Le Moan manages to kill Carlin, and tries to kill Rantan; as he defends himself, she is rescued by crewman Kanoa, who is secretly in love with her. They tie up Rantan and deliver him into the hands of the Karolin people, who indeed welcome the Kanaka from the Kermadec in peace and friendship. Dick gives Rantan to the mothers of the babies who died, to do with as they see fit. Only now does Le Moan discover that Dick and Katafa are married.

A few days later, the tide goes out at half flood and returns with a vengeance, like a tsunami. Three great waves sweep the island, destroying everything, while the people take to the trees. In the next hours, huge flocks of birds are seen in the skies, coming from the direction of Palm Tree. When Aioma, Dick, and Le Moan decide to take the Kermadec out on the ocean so that the men can learn to steer it properly, they make for Palm Tree, only to discover that it has completely sunk beneath the ocean. The island of the Blue Lagoon is no more.
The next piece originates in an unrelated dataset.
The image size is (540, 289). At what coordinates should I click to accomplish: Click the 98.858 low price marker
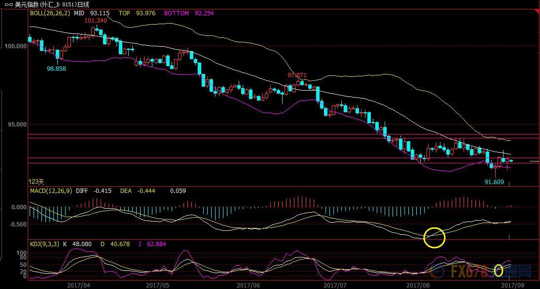(56, 69)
Aioma believes this is a sign, not from the gods, but from Uta Matu, the late king of Karolin, whose warriors Dick is responsible for having killed (though they mostly killed each other). Le Moan, hearing this, decides to try to keep Dick for herself by steering away from Karolin and pretending she has lost her gift of direction (implying it is the curse of Uta Matu). Dick, devastated by the loss of his former home, is so desperate to get back to Karolin and Katafa that he takes ill. Le Moan cannot stand his suffering, gives up, declares that her direction sense has come back, and steers the Kermadec for home.
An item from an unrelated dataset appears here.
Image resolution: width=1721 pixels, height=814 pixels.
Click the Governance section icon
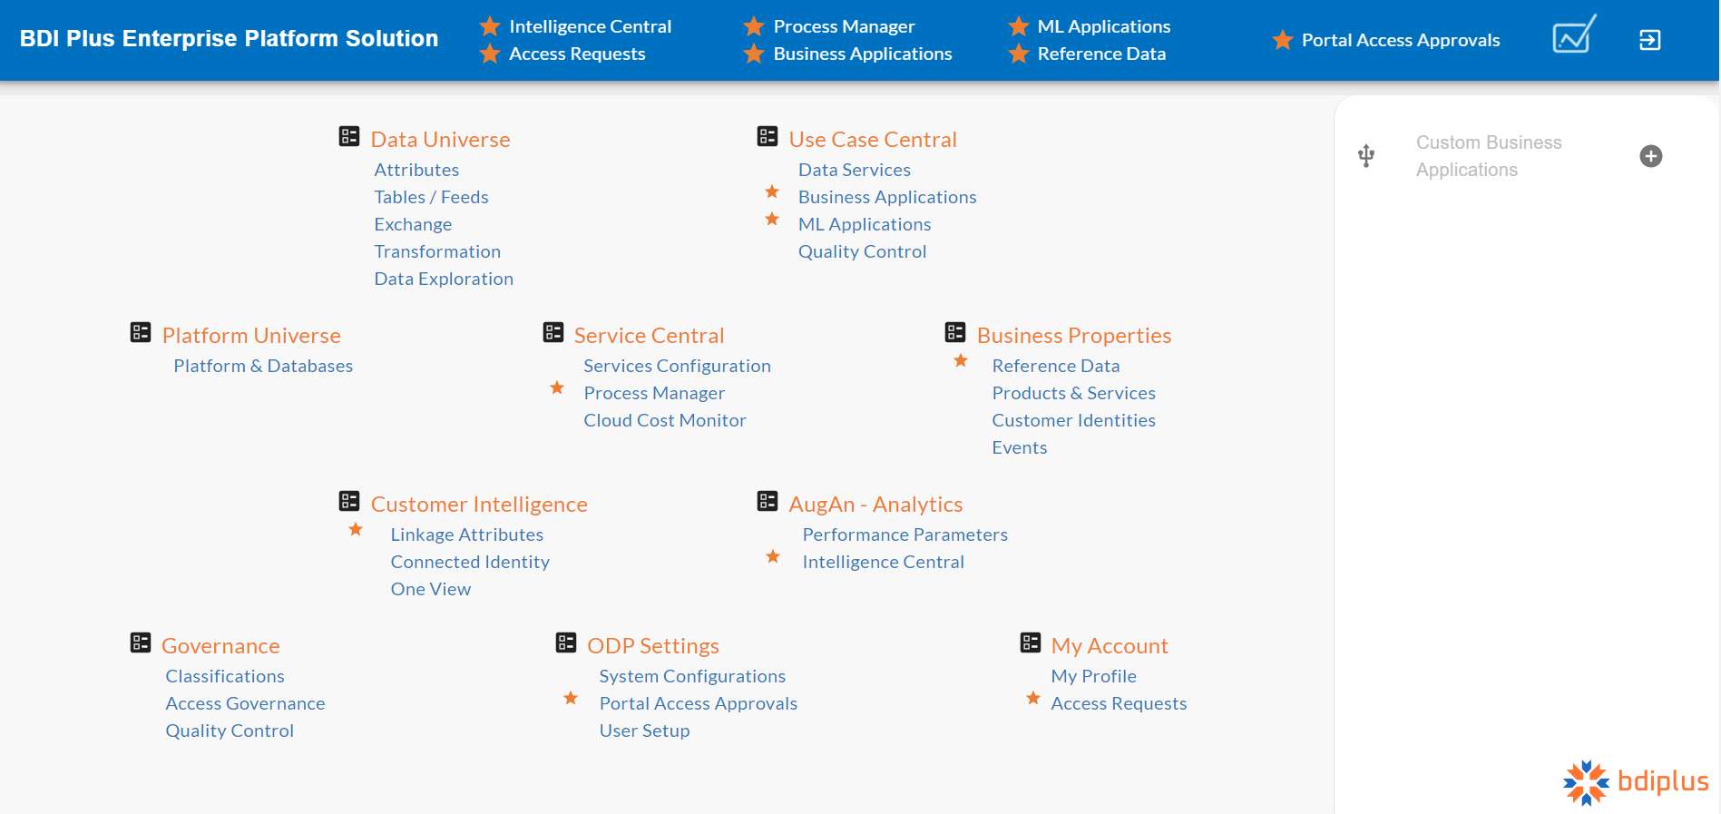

On the way, they encounter an abandoned ship. Aioma, unwisely, takes out his frustration with the papalagi (foreigners) and their ships by boarding this one – full of dead bodies – and setting fire to it. He proceeds to do the same to the Kermadec when they get back to Karolin. What he does not know is that his contact with the abandoned ship has infected him with measles. By the evening of the next day, everybody on Karolin has caught it, and having no resistance, nearly everyone dies. Katafa is frantic with grief, because Dick has caught it, too, and is lying delirious, speaking only in English.
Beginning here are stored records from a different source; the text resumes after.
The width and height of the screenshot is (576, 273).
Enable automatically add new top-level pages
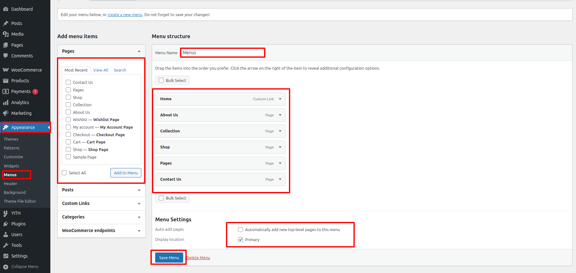click(240, 229)
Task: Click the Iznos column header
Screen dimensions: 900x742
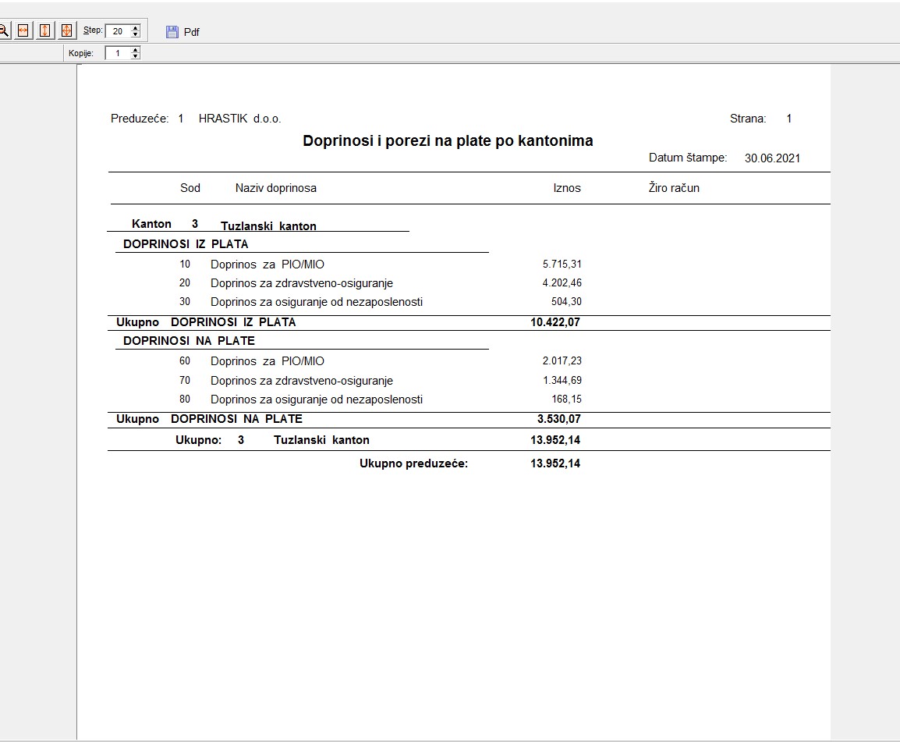Action: click(x=567, y=188)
Le Moan blames herself; if she had never asked the Kermadec for a lift, none of this would have happened. She believes the curse of Uta Matu, and her own grandmother Le Juan, have brought shame, disgrace, sickness, and death to her people. She calls out to Katafa, "Taori will not die: I go to save him; the nets are spread for him, but I will break them -- I, who have brought this evil". The instant she speaks these words, Dick's fever cools down and he begins to improve. As Katafa goes to care for him, Le Moan gets in her fishing boat. Sailing it clear out to sea, she takes the sail down, lies down at the bottom, and gives herself to the gods. Stacpoole ends the story by saying that to this day, Karolin remains unexplored and uncharted, because try as they might, no one can ever quite get there.